Tim Marchman of Wired reported yesterday that Director of National Intelligence Tulsi Gabbard failed to follow basic cybersecurity protocol, reusing “the same weak password on multiple accounts for years.”
The administration appears chaotic, but far from taking the chaos in hand, President Trump appears happy to let others take the reins. As his tariffs are beginning to bite, today he suggested his worry about the economic fallout by posting “CHINA SHOULD OPEN UP ITS MARKET TO USA—WOULD BE SO GOOD FOR THEM!!! CLOSED MARKETS DON’T WORK ANYMORE!!!” Five minutes later, he posted: “80% Tariff on China seems right! Up to Scott B.”
The Constitution gives Congress alone the power to set tariffs.

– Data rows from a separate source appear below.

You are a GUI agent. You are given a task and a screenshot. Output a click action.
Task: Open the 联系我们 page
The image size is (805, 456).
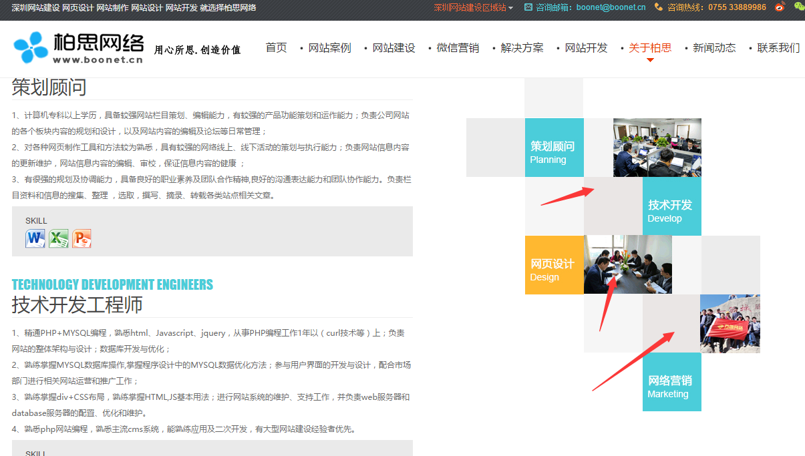click(778, 48)
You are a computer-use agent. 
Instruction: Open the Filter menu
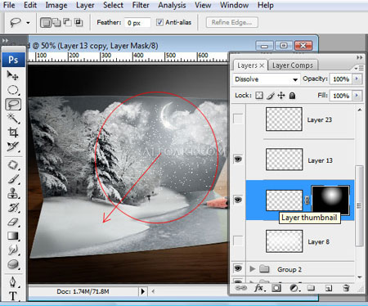(141, 5)
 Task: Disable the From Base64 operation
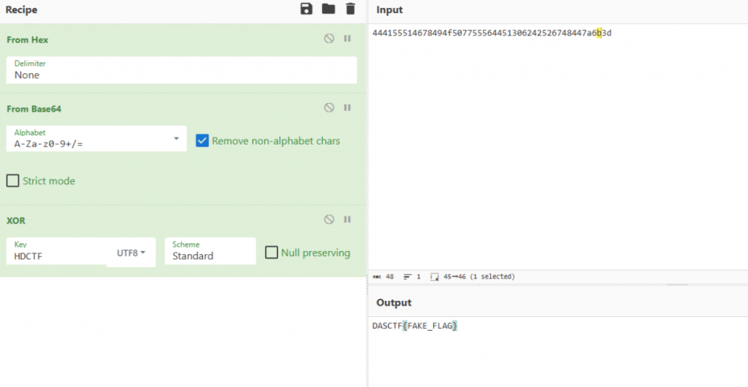pyautogui.click(x=329, y=108)
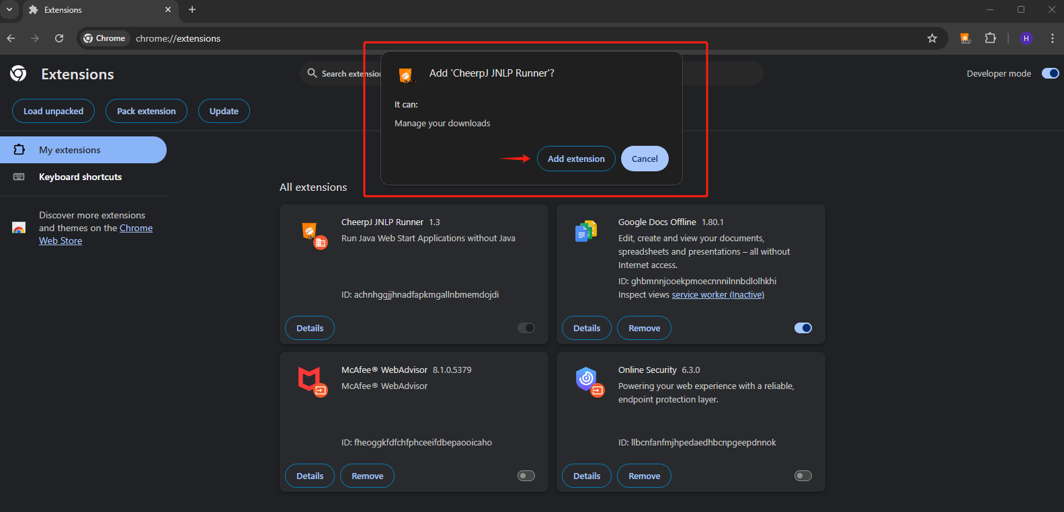
Task: Select Keyboard shortcuts in the sidebar
Action: 80,177
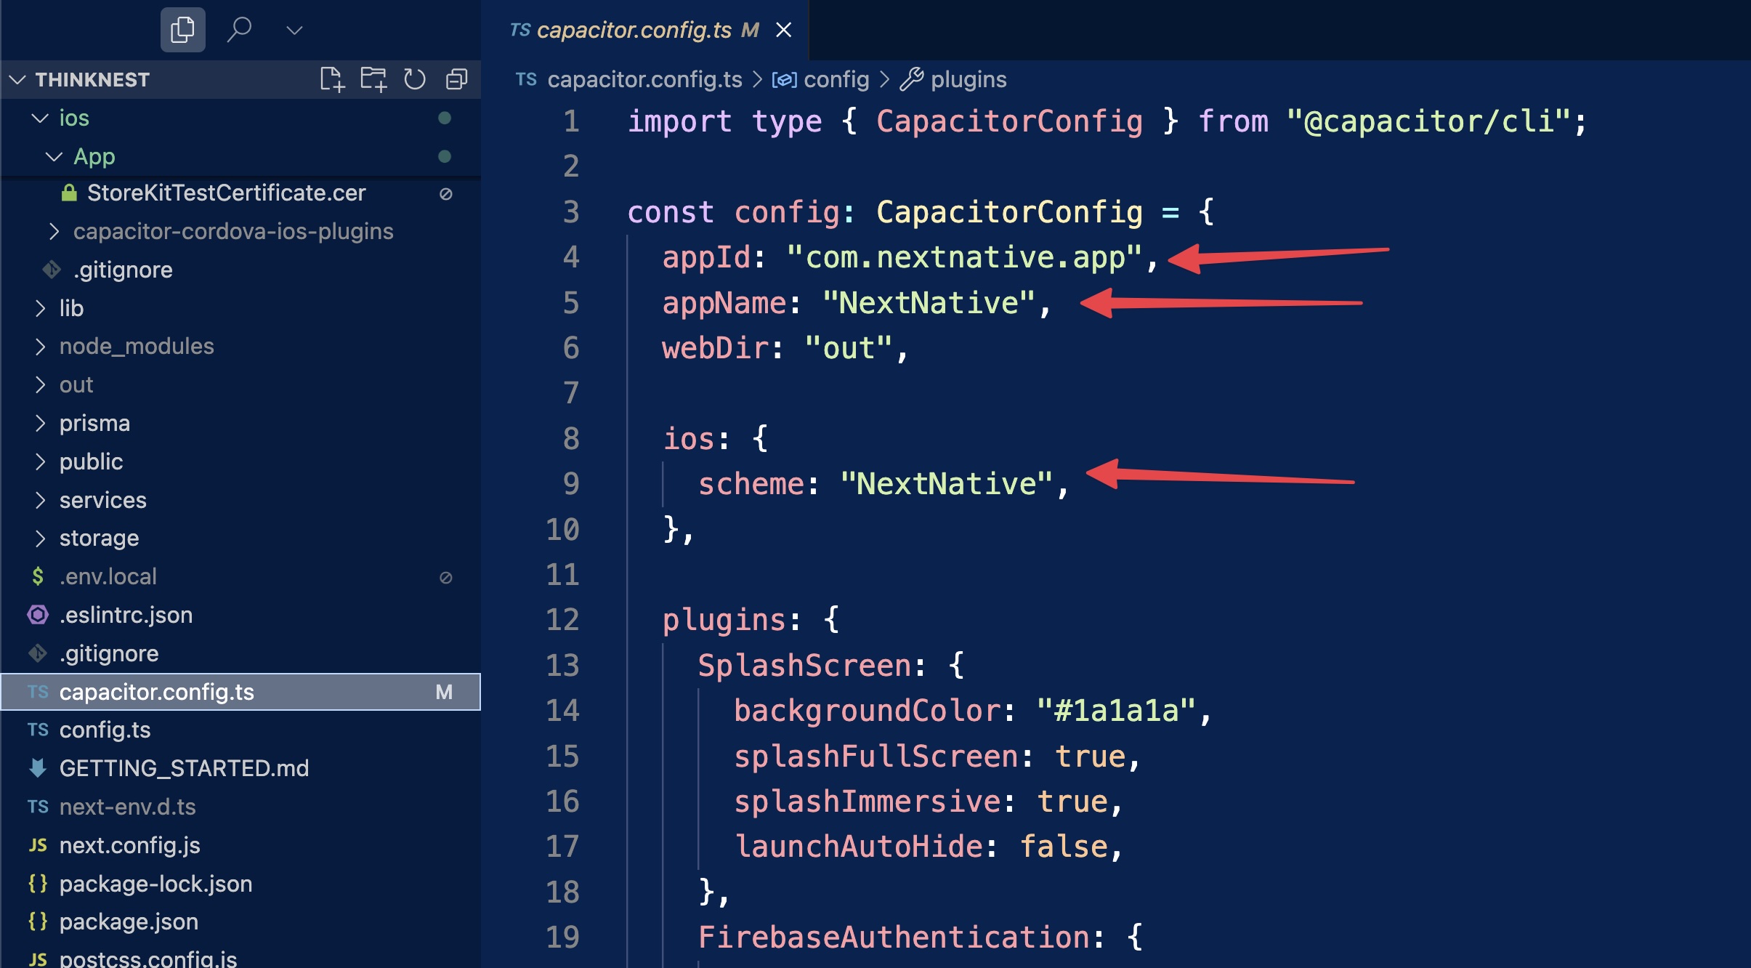Collapse the THINKNEST project section

click(x=18, y=79)
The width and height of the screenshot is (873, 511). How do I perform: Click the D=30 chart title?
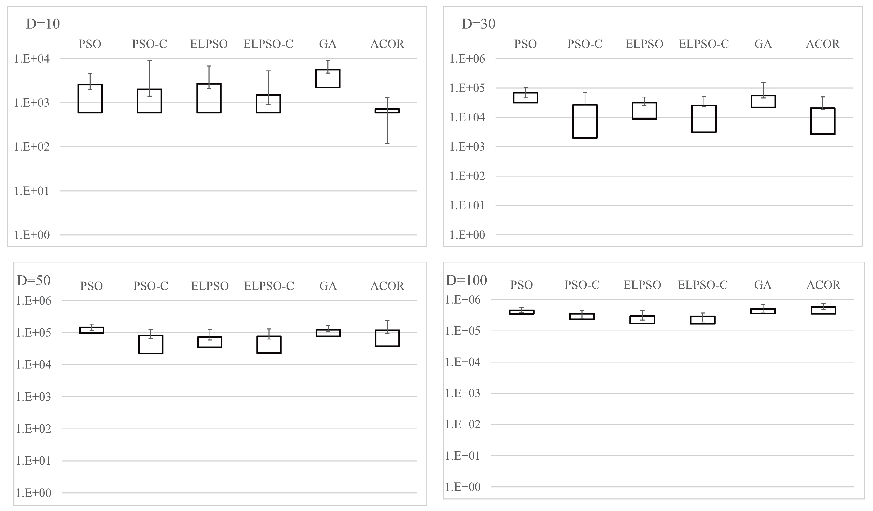pyautogui.click(x=478, y=24)
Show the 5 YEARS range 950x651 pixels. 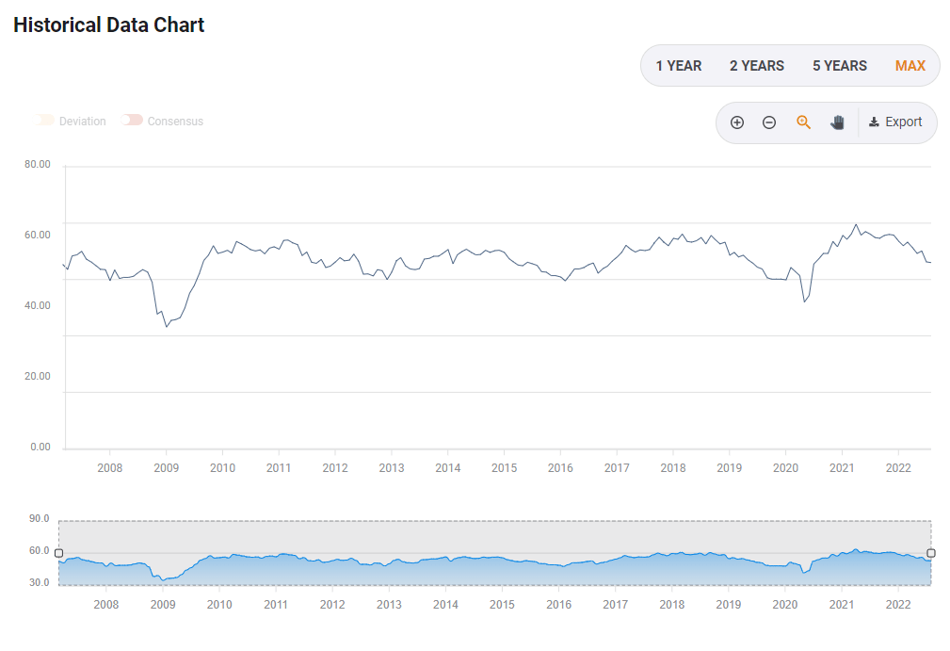tap(840, 66)
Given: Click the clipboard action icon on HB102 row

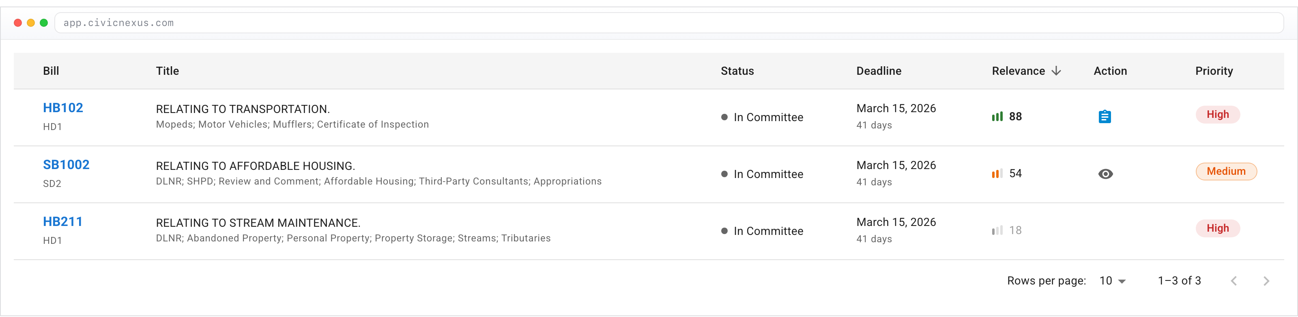Looking at the screenshot, I should coord(1105,117).
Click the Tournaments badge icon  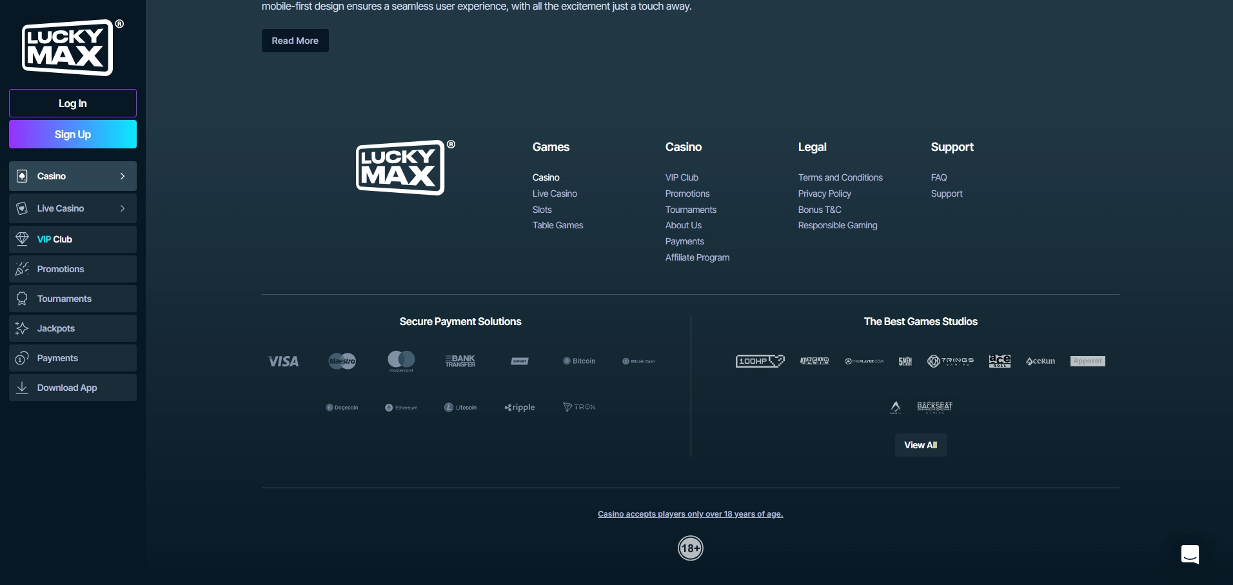[23, 298]
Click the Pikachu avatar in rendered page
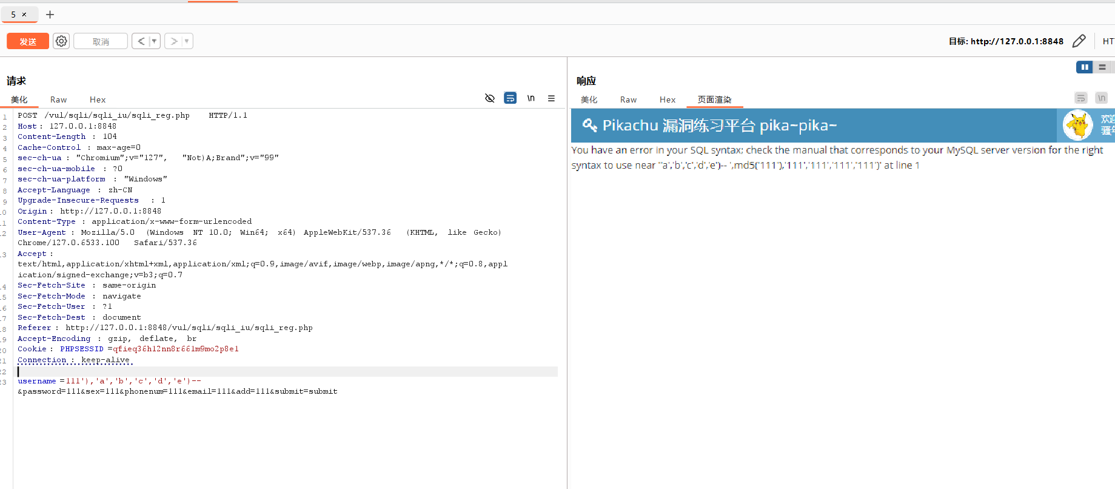 [1077, 126]
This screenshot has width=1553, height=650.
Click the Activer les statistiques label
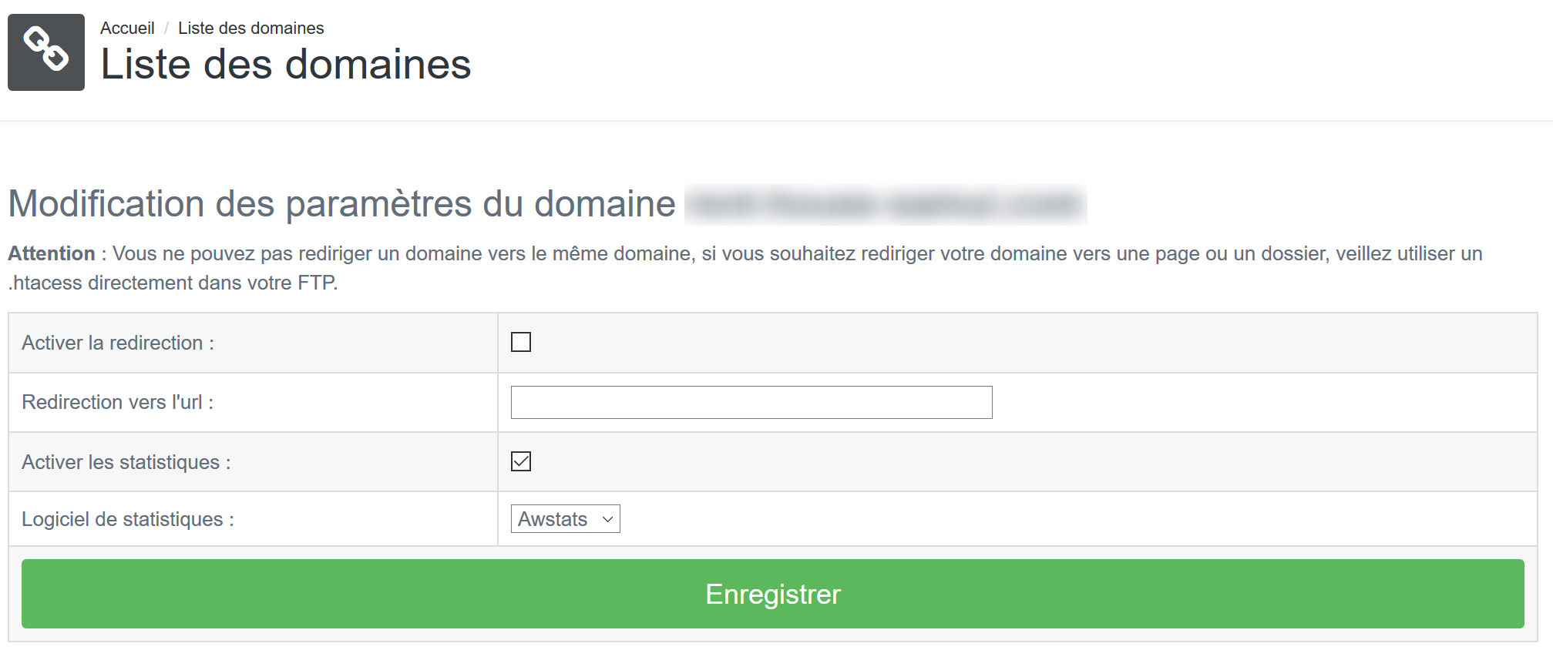click(126, 462)
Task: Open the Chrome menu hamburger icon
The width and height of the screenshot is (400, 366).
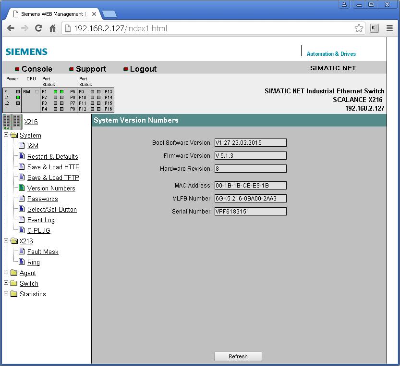Action: point(389,28)
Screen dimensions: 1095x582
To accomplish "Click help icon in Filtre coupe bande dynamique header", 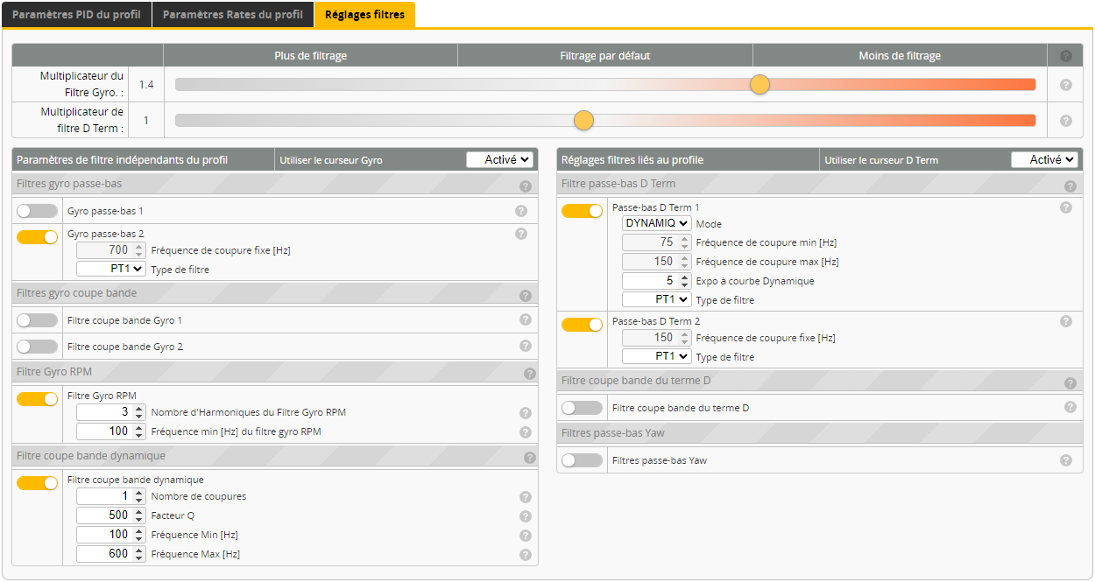I will 529,457.
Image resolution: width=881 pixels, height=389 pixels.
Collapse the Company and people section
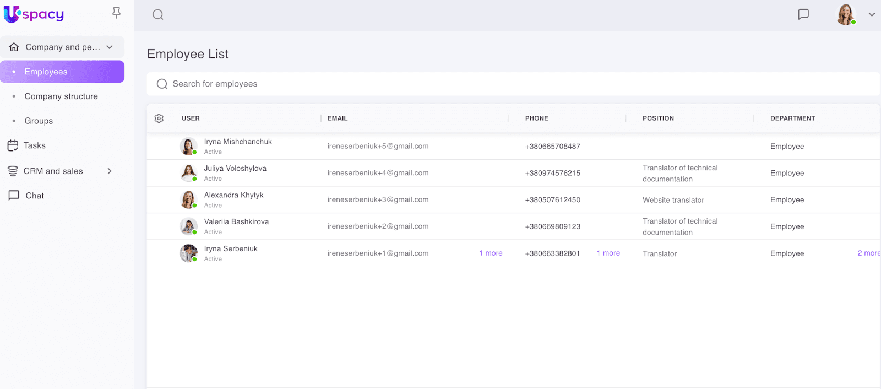tap(110, 47)
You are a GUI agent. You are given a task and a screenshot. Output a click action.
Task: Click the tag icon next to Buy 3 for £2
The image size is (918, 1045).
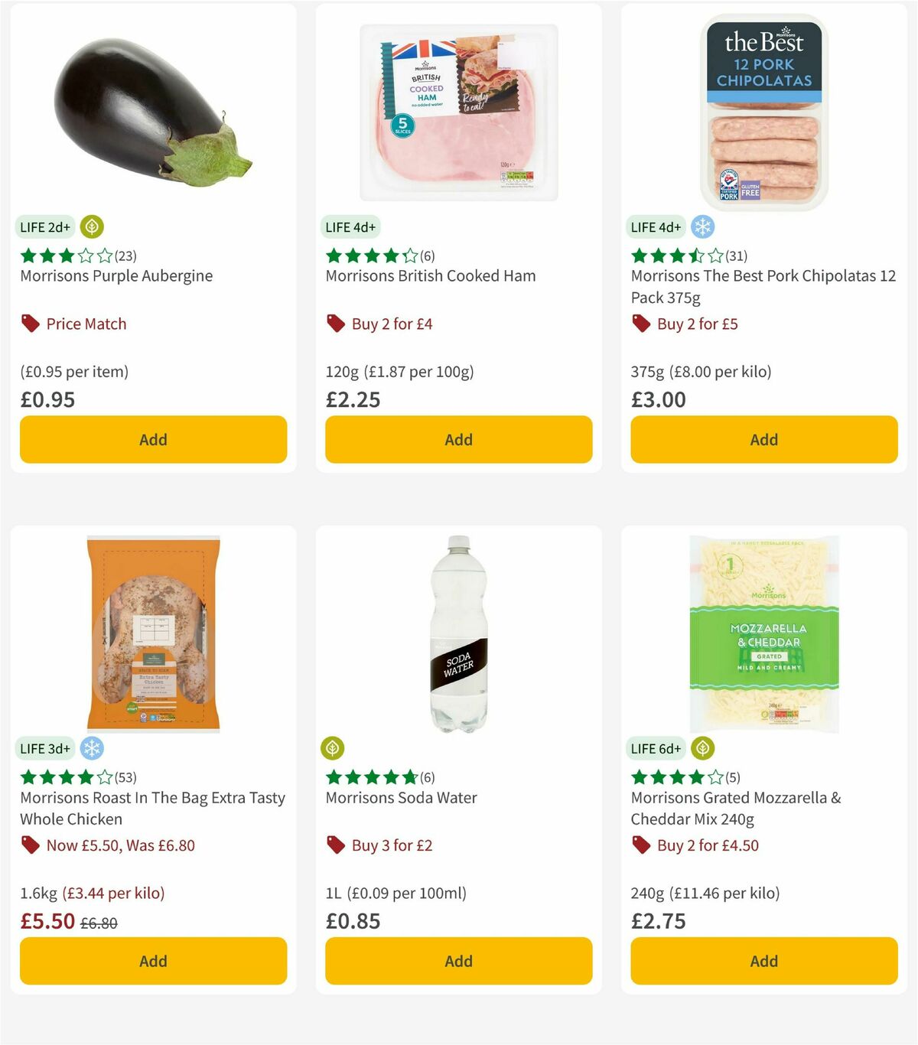pos(335,845)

Trump seized that power for himself by declaring an emergency. Now he appears to be handing that power to Treasury Secretary Scott Bessent, likely so that he can blame Bessent when things go poorly.
Today, in the latest legal setback for the Trump regime on immigration, a federal judge in Vermont ordered the government to release Tufts University graduate student Rümeysa Öztürk from custody. Agents arrested Öztürk, a Turkish national, on March 25, claiming that she had been engaged with associations that “may undermine U.S. foreign policy by creating a hostile environment for Jewish students.” U.S. District Judge William Sessions III noted that the government provided no evidence for that assertion aside from a 2024 op-ed Öztürk wrote for the school newspaper criticizing the university’s response to the crisis in Gaza. She was freed this evening and will have to pursue her case before an immigration judge.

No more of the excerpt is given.